*** Data to use ***
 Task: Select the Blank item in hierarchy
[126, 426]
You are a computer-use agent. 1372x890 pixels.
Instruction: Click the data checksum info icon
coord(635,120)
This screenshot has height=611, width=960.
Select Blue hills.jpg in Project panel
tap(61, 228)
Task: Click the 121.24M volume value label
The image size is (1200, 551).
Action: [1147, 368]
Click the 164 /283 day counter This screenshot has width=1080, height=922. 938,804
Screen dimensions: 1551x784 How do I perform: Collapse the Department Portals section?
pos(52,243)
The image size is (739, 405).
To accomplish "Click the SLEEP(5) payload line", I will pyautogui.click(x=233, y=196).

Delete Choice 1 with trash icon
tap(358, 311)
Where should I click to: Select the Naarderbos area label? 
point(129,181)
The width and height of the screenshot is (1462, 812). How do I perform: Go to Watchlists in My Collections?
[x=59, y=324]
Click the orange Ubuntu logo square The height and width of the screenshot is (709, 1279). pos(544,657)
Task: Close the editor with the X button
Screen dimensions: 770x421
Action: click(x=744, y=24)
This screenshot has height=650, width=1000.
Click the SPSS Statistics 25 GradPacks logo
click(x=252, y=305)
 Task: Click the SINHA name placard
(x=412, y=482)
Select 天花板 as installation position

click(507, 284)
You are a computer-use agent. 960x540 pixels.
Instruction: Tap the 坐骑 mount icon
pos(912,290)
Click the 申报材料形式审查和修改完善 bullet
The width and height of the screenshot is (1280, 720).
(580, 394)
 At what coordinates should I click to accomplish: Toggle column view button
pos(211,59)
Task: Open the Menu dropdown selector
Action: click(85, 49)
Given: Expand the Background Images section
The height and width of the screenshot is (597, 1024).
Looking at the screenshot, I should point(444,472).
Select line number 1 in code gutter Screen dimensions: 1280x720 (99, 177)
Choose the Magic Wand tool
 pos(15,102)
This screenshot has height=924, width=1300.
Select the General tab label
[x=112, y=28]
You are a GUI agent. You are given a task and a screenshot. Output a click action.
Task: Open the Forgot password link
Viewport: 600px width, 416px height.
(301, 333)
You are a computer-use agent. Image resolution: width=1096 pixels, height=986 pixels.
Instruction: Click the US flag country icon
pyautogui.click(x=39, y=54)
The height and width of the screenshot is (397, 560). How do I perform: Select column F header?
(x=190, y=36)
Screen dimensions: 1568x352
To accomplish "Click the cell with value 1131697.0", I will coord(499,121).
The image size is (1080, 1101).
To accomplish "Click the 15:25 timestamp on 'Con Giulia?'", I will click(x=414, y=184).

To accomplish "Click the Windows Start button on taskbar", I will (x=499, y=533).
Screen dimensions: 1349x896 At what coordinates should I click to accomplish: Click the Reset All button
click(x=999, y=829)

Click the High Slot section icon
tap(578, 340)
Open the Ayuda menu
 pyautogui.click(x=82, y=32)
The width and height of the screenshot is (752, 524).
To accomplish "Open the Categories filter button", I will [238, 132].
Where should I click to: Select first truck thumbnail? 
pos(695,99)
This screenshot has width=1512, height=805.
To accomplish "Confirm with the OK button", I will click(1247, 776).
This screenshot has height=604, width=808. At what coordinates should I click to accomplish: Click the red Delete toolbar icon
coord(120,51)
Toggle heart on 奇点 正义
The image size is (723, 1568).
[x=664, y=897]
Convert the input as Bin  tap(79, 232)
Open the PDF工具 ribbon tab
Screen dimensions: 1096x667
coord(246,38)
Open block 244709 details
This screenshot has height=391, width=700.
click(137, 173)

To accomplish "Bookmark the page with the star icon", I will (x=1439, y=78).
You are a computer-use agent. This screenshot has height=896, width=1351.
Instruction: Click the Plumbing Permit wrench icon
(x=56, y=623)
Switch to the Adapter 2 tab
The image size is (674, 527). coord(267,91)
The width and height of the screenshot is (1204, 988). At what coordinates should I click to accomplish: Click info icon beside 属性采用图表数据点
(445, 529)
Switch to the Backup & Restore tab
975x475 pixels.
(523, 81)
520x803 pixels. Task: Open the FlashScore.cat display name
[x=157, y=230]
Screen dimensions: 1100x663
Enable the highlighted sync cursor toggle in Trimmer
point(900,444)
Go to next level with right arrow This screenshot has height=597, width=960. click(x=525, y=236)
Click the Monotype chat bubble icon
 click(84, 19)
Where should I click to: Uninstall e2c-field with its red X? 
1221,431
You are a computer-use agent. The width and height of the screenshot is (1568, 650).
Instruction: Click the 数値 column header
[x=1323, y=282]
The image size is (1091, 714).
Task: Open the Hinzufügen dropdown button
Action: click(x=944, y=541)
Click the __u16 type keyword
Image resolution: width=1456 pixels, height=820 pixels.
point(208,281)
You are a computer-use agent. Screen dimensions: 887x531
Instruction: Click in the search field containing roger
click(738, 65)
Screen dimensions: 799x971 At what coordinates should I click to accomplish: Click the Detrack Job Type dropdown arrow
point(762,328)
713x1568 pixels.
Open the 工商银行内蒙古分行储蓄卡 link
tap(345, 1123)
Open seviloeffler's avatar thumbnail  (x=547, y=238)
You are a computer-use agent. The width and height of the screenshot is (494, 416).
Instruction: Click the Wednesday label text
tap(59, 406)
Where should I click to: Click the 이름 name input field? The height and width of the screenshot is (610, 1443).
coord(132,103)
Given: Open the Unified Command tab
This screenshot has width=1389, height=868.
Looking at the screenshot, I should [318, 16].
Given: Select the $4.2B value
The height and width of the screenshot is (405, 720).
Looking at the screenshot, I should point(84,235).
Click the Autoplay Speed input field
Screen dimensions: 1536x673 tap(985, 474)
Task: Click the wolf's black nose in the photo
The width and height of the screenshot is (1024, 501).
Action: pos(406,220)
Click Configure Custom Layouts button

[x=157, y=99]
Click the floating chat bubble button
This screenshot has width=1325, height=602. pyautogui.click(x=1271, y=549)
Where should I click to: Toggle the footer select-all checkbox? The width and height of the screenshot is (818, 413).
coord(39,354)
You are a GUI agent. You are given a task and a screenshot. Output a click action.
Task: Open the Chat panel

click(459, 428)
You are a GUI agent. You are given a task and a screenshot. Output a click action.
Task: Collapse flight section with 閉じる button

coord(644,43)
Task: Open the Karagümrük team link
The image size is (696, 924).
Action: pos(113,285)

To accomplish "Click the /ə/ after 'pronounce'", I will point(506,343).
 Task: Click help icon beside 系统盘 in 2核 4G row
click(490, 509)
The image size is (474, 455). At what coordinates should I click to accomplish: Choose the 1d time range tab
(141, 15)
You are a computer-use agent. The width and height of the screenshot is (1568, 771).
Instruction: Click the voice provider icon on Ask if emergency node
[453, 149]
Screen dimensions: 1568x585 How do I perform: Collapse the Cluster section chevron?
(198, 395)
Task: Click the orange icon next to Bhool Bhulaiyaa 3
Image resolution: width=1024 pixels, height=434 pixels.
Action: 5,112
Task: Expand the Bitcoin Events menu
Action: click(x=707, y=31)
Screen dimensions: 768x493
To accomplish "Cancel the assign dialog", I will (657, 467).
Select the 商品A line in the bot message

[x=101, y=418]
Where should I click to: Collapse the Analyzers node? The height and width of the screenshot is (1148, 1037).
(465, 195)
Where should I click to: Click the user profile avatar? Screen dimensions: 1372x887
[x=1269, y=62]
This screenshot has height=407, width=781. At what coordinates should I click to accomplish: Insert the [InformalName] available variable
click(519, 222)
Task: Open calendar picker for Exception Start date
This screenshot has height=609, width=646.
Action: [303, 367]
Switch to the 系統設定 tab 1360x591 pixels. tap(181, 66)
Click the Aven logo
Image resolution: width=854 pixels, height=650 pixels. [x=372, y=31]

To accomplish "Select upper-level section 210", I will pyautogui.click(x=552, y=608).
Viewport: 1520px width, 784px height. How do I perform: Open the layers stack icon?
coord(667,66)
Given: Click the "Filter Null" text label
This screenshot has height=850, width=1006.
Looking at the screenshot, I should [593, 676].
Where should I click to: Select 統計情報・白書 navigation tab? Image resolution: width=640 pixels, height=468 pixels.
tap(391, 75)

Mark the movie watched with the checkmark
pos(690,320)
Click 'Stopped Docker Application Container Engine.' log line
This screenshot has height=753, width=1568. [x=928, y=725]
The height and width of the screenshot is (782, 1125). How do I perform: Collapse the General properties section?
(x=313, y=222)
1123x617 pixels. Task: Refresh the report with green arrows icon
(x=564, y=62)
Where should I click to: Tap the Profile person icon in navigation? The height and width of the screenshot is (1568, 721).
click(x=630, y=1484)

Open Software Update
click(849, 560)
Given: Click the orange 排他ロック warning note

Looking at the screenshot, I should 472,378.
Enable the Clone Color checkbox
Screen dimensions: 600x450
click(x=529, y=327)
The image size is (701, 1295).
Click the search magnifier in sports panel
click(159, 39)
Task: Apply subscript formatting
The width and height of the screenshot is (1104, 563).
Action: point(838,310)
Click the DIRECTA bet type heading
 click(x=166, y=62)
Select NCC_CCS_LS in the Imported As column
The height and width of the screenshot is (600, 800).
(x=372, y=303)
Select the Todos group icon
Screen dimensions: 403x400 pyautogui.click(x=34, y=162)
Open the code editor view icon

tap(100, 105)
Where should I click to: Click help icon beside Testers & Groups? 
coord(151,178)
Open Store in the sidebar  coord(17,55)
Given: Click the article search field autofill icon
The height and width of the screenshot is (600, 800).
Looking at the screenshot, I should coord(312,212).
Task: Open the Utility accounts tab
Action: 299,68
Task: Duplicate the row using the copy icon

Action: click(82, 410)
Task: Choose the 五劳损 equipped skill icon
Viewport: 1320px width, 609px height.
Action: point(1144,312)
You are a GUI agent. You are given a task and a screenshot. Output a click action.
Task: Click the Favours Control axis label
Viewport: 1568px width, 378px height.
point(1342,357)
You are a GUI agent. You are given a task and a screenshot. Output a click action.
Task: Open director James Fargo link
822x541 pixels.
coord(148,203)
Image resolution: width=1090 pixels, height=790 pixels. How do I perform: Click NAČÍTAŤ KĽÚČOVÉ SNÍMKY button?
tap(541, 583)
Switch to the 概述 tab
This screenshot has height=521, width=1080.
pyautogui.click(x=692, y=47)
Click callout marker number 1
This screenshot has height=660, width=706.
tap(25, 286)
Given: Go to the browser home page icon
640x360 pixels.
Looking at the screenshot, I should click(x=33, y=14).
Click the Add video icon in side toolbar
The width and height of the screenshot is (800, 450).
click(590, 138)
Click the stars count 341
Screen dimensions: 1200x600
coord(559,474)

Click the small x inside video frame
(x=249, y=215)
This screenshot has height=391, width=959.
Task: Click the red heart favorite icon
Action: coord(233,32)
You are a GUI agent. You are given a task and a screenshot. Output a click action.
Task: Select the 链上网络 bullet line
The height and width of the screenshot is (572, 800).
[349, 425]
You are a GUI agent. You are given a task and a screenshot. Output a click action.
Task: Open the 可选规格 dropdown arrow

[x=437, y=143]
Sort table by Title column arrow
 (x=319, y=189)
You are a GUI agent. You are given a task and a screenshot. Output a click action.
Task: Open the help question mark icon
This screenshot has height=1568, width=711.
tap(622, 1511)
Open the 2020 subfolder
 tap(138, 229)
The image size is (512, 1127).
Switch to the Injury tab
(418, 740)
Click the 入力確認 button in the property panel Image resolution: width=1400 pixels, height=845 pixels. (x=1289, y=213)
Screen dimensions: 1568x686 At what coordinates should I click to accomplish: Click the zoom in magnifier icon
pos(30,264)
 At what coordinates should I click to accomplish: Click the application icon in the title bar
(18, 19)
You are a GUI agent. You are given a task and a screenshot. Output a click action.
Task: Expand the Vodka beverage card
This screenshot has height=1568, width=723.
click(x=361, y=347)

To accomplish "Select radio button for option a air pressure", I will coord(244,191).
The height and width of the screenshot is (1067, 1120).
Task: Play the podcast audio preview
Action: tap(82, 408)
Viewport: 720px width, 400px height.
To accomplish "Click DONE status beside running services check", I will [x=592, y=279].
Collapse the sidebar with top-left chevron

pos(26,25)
***
## Task brief
Retype the portion of the data above that starts on the line with "Select Blue hills.jpg in Project panel" and finishes on the line with "Click the 164", including both of those lines.

## Your solution
Select Blue hills.jpg in Project panel
tap(61, 228)
Task: Click the 121.24M volume value label
The image size is (1200, 551).
Action: [1147, 368]
Click the 164 /283 day counter This screenshot has width=1080, height=922. 938,804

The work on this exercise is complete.